> **EXERCISE**:
How many lines in the rows below contain the string "image", where case must match? Give only the number.

> **RECORDS SHOWN**:
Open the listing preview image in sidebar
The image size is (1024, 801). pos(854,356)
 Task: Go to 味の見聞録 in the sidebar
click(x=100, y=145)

* * *

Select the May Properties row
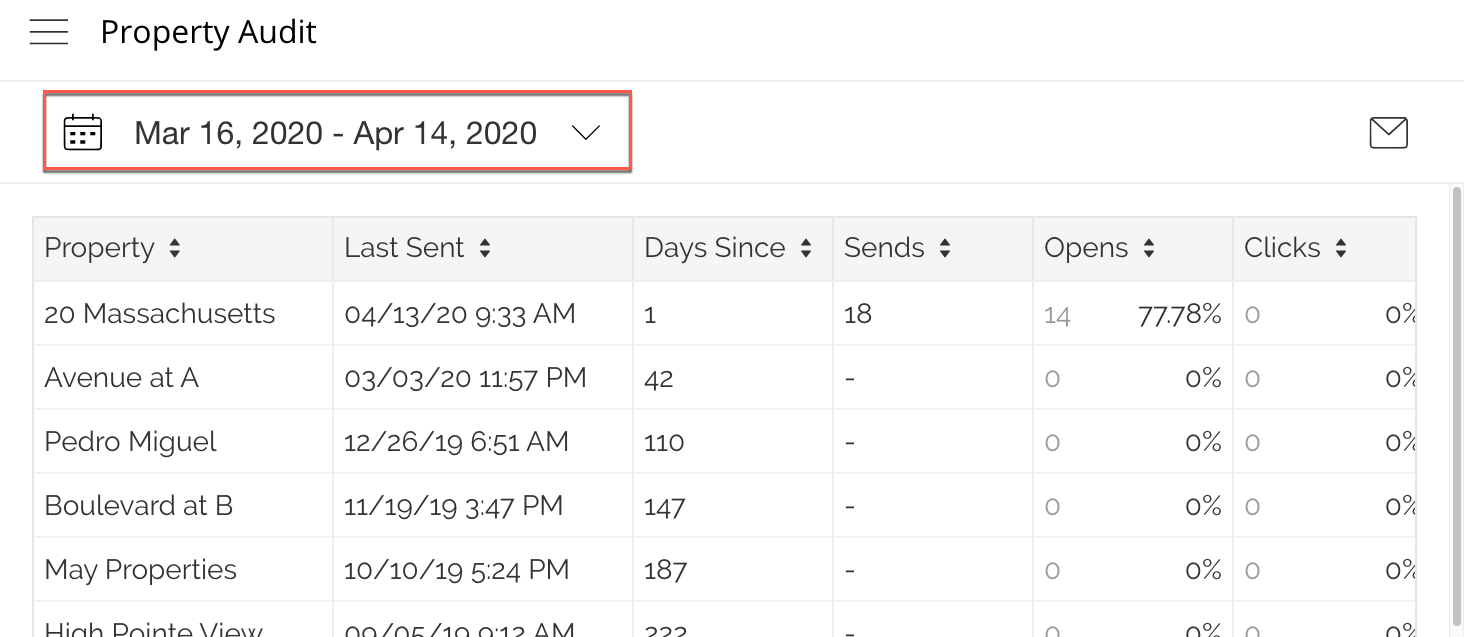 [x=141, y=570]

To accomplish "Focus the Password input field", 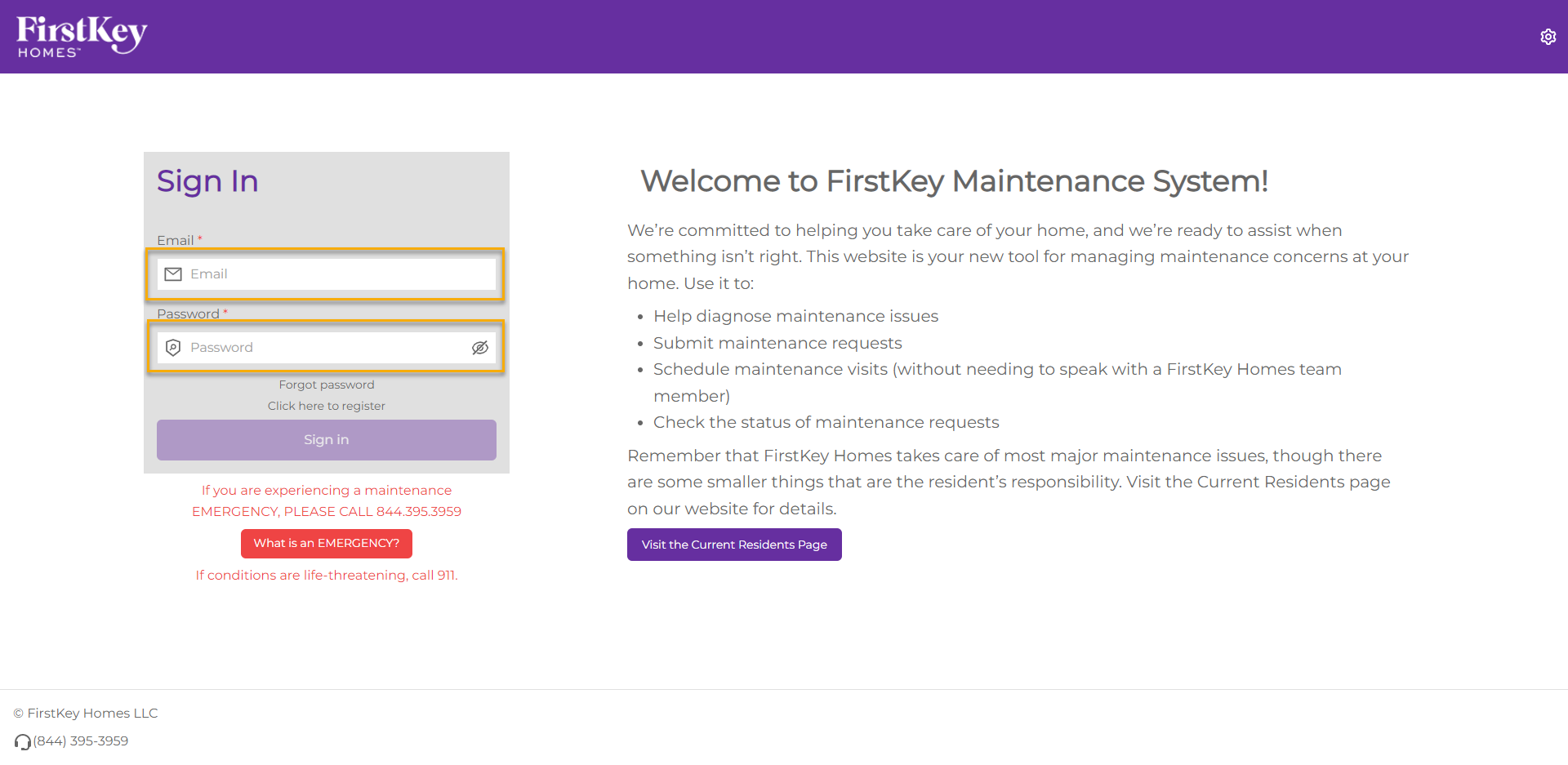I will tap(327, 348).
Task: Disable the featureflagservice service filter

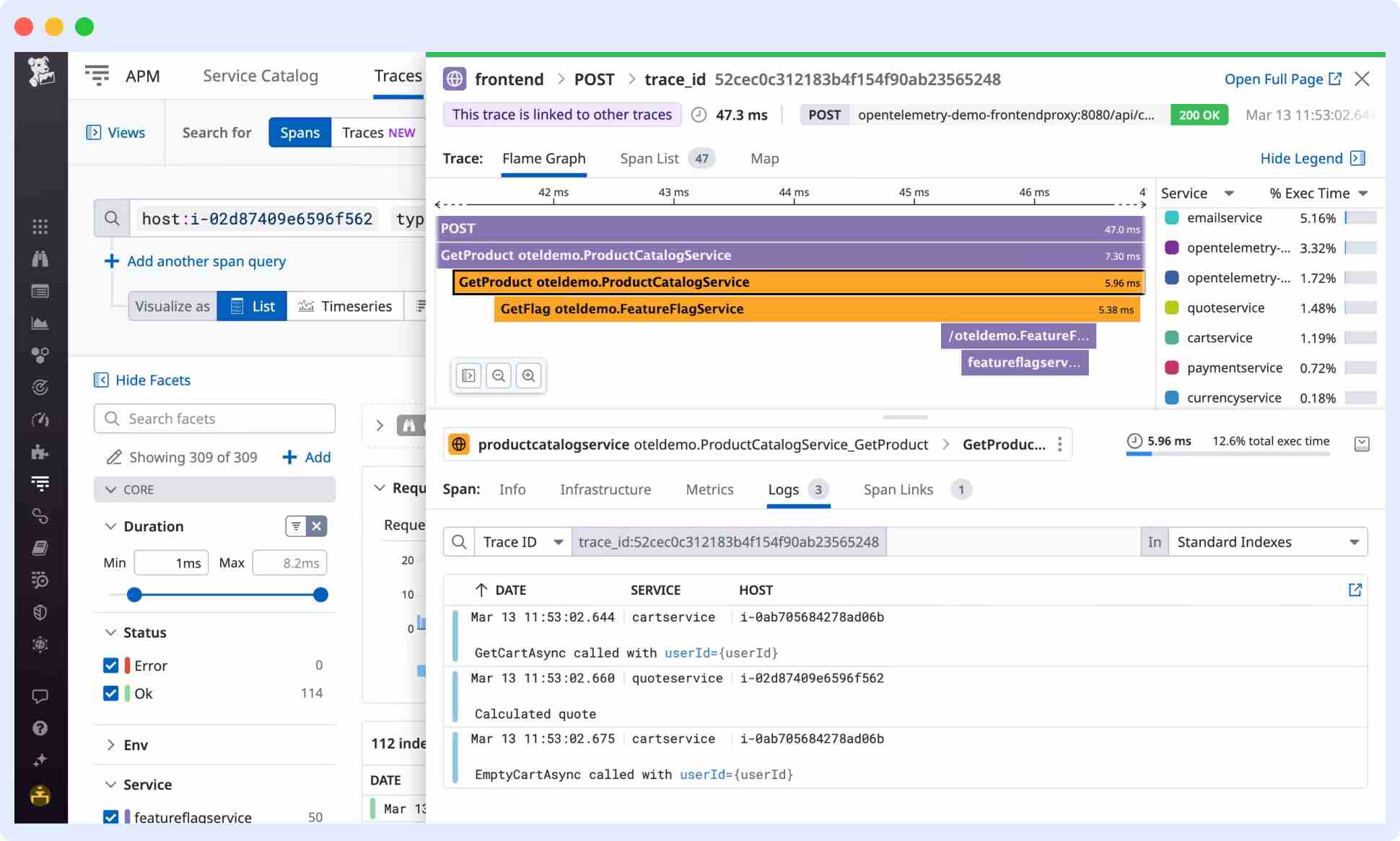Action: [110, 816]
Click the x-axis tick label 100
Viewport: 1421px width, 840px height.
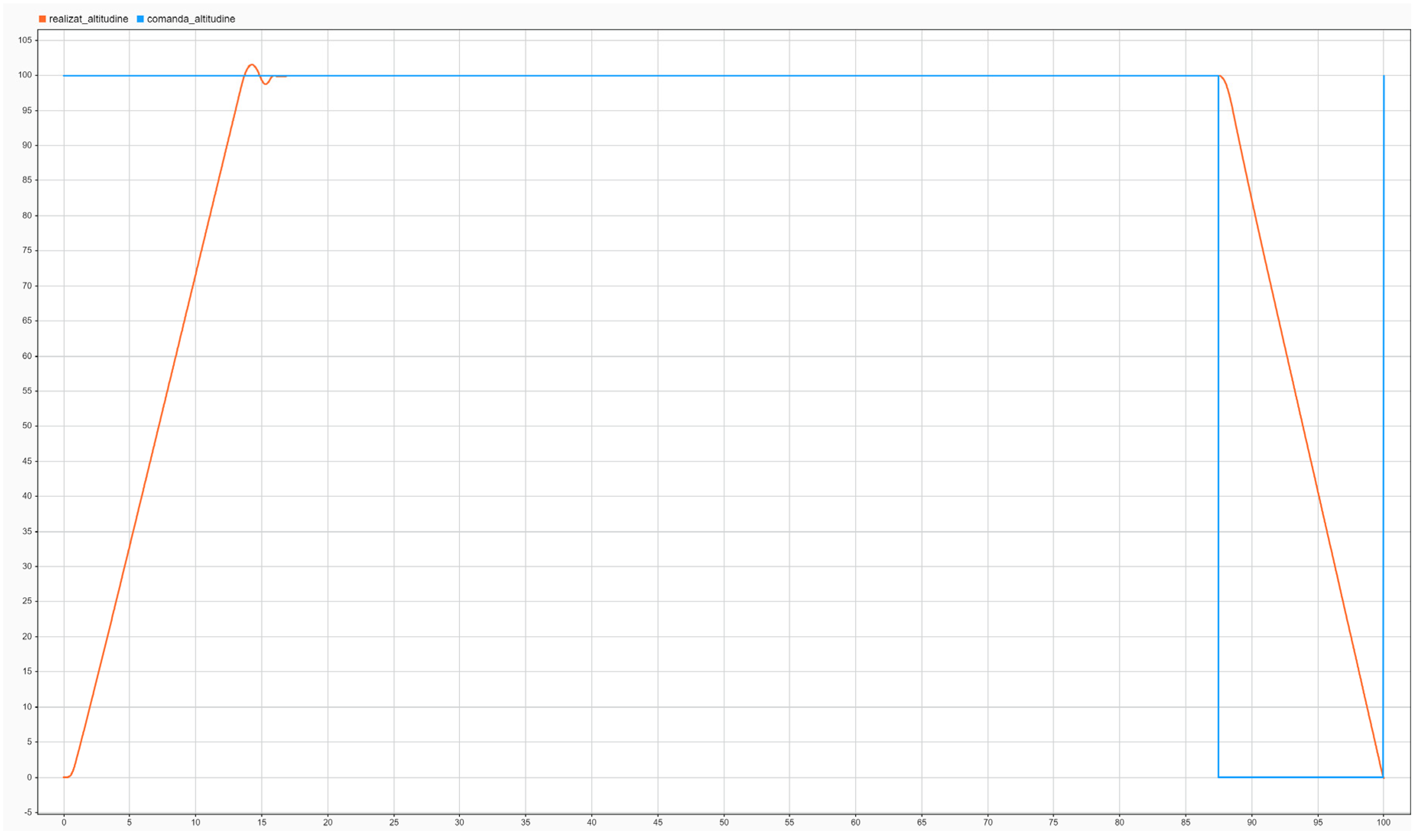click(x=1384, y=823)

> **ANSWER TO THE TASK**:
2